## EXERCISE REQUIREMENTS
In the entries below, which lines run from the one containing "Where should I click to: Switch to the Generic" to the one containing "Task: Expand the partially"? Copy exactly those lines, ends included, and no others.

[Saved data entries]
..........

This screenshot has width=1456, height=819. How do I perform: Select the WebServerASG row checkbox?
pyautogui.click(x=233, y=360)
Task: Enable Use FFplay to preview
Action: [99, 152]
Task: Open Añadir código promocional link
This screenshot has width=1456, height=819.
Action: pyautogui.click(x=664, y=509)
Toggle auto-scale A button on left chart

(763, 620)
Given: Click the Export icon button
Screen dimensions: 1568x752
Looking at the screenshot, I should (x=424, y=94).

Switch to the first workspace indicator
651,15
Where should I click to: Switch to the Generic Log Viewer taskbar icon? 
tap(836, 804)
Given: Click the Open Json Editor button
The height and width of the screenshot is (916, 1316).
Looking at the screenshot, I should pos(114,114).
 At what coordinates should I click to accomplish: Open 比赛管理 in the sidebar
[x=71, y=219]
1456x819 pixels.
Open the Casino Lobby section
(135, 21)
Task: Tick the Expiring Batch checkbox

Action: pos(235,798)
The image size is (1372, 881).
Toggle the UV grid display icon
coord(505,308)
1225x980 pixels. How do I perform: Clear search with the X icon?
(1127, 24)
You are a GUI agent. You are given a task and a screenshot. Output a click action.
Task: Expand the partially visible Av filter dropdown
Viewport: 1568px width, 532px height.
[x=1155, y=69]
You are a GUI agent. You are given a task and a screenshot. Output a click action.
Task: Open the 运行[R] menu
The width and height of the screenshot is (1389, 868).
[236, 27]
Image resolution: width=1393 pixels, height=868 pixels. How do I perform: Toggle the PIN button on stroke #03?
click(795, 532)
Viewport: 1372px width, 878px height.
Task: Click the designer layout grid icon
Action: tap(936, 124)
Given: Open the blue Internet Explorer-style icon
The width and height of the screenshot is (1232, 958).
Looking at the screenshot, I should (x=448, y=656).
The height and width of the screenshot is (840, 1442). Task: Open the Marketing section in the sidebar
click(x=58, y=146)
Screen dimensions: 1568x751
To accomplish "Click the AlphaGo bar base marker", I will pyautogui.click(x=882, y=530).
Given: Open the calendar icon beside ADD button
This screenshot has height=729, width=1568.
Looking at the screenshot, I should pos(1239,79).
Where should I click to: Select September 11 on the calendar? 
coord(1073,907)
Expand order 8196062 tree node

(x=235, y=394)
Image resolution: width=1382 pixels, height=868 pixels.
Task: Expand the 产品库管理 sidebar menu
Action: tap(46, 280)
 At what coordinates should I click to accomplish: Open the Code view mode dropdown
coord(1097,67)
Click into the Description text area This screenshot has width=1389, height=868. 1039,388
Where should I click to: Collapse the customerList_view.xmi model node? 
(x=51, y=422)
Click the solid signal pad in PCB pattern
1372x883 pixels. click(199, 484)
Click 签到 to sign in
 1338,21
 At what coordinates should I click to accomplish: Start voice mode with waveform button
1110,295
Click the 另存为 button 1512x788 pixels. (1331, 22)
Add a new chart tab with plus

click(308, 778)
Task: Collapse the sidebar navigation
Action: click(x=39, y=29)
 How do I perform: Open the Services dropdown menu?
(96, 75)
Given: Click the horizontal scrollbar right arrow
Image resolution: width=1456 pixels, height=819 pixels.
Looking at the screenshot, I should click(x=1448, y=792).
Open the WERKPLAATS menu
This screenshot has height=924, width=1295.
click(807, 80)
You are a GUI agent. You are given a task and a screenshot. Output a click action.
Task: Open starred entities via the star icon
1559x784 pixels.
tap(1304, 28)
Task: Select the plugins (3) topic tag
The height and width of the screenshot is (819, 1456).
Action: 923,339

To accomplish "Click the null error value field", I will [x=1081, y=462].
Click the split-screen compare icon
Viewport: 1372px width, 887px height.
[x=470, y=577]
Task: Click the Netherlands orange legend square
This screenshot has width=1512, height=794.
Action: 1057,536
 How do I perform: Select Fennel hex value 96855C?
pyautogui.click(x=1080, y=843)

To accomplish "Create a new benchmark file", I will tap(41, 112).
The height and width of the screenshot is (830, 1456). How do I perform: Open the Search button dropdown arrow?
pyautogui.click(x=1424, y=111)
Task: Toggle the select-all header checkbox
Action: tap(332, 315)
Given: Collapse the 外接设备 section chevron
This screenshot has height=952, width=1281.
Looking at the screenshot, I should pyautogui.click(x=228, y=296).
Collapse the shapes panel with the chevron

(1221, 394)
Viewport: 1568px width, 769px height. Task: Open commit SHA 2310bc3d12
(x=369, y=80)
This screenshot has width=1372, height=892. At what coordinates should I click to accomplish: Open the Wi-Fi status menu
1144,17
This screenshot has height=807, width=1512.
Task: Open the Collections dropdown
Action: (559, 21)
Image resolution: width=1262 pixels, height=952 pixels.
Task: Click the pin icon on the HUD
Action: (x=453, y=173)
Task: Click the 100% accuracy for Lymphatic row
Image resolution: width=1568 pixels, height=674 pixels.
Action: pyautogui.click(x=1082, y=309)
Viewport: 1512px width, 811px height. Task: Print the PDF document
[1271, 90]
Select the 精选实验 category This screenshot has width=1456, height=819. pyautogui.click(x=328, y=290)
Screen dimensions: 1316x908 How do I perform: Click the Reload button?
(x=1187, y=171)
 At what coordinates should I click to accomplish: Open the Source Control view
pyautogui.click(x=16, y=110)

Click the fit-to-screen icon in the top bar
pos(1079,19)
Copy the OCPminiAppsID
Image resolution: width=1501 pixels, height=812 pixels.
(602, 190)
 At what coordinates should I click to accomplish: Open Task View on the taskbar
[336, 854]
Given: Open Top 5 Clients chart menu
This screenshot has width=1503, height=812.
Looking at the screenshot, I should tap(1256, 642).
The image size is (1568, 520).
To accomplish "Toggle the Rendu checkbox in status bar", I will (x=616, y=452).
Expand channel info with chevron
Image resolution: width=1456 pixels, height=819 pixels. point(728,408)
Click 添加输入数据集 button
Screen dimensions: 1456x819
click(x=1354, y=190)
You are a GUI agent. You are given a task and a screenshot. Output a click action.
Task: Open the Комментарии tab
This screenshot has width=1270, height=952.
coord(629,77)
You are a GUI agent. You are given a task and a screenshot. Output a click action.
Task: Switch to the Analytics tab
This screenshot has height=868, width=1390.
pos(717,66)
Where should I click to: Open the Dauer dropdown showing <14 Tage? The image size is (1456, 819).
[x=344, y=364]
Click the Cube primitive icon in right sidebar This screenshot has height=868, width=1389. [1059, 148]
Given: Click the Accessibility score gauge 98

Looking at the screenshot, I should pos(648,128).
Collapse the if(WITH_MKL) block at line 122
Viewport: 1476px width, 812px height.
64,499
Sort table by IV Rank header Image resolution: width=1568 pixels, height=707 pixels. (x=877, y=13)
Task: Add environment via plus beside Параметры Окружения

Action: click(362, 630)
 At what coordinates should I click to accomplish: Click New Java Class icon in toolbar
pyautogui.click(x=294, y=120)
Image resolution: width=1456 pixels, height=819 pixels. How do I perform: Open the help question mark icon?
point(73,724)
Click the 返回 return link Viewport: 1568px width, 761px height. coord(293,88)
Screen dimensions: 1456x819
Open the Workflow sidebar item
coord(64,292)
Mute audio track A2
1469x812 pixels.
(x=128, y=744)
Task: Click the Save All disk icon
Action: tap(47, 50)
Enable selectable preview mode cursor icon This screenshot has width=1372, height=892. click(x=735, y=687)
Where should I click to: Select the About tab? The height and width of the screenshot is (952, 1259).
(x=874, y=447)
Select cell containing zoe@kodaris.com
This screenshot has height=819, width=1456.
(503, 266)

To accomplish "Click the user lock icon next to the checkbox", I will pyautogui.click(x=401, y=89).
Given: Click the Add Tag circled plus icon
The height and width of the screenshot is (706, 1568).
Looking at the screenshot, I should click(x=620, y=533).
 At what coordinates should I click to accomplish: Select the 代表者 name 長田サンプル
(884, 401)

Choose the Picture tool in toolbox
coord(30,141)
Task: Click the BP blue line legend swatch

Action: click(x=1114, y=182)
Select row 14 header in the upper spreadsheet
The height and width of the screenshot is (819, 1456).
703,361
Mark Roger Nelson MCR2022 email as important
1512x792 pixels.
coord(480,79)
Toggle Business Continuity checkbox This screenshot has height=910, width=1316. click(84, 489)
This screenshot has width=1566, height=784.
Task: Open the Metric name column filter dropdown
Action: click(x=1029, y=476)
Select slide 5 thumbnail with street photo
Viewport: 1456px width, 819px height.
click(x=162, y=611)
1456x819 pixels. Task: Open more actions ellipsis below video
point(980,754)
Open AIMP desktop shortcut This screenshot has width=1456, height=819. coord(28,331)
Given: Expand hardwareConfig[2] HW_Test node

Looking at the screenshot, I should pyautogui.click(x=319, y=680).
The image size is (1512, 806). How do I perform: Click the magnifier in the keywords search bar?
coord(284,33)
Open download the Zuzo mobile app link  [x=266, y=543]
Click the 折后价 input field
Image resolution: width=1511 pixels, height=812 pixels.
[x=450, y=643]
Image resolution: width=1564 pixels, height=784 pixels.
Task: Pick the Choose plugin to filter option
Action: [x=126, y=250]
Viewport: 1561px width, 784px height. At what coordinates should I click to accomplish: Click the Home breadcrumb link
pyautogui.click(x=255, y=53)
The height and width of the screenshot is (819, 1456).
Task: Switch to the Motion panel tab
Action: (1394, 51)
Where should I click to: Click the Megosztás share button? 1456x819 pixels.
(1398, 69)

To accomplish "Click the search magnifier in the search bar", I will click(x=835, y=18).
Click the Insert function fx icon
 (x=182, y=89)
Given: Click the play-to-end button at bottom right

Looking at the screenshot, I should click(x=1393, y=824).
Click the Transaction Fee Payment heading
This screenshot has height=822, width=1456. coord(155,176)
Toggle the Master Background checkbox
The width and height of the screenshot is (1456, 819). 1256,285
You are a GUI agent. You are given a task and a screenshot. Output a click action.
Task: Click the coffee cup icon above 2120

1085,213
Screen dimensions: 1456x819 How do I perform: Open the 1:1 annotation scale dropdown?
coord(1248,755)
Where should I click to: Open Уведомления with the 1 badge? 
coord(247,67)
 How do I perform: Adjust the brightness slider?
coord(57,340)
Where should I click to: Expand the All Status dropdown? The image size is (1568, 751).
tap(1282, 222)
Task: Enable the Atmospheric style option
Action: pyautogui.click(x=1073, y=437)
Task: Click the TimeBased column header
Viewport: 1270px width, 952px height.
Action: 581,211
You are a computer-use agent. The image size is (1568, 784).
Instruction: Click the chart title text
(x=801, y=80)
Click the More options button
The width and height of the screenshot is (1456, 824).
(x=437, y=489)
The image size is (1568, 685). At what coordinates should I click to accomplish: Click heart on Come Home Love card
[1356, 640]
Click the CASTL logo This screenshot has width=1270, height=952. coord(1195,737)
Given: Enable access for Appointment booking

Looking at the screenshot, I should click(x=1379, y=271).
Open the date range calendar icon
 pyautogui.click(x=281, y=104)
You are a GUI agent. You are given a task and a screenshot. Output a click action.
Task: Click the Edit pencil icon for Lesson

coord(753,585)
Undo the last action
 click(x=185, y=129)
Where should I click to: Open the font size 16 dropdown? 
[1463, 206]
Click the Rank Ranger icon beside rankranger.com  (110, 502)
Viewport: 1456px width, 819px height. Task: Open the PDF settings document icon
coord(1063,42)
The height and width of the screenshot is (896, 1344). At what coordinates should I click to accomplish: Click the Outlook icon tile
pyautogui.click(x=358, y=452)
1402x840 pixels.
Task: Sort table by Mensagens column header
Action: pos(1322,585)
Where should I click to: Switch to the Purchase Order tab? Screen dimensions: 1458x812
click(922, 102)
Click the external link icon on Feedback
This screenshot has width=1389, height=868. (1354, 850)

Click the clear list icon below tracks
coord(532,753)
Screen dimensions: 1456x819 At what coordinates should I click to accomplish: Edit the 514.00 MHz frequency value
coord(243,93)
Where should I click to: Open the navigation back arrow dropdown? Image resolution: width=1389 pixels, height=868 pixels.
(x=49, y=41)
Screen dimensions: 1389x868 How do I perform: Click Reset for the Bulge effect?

..........

## EXERCISE RESPONSE
Where should I click to: Switch to the Generic Log Viewer taskbar icon? 
tap(836, 804)
Given: Click the Open Json Editor button
The height and width of the screenshot is (916, 1316).
Looking at the screenshot, I should pos(114,114).
 At what coordinates should I click to accomplish: Open 比赛管理 in the sidebar
[x=71, y=219]
1456x819 pixels.
Open the Casino Lobby section
(135, 21)
Task: Tick the Expiring Batch checkbox

Action: pos(235,798)
The image size is (1372, 881).
Toggle the UV grid display icon
coord(505,308)
1225x980 pixels. How do I perform: Clear search with the X icon?
(1127, 24)
You are a GUI agent. You are given a task and a screenshot. Output a click action.
Task: Expand the partially visible Av filter dropdown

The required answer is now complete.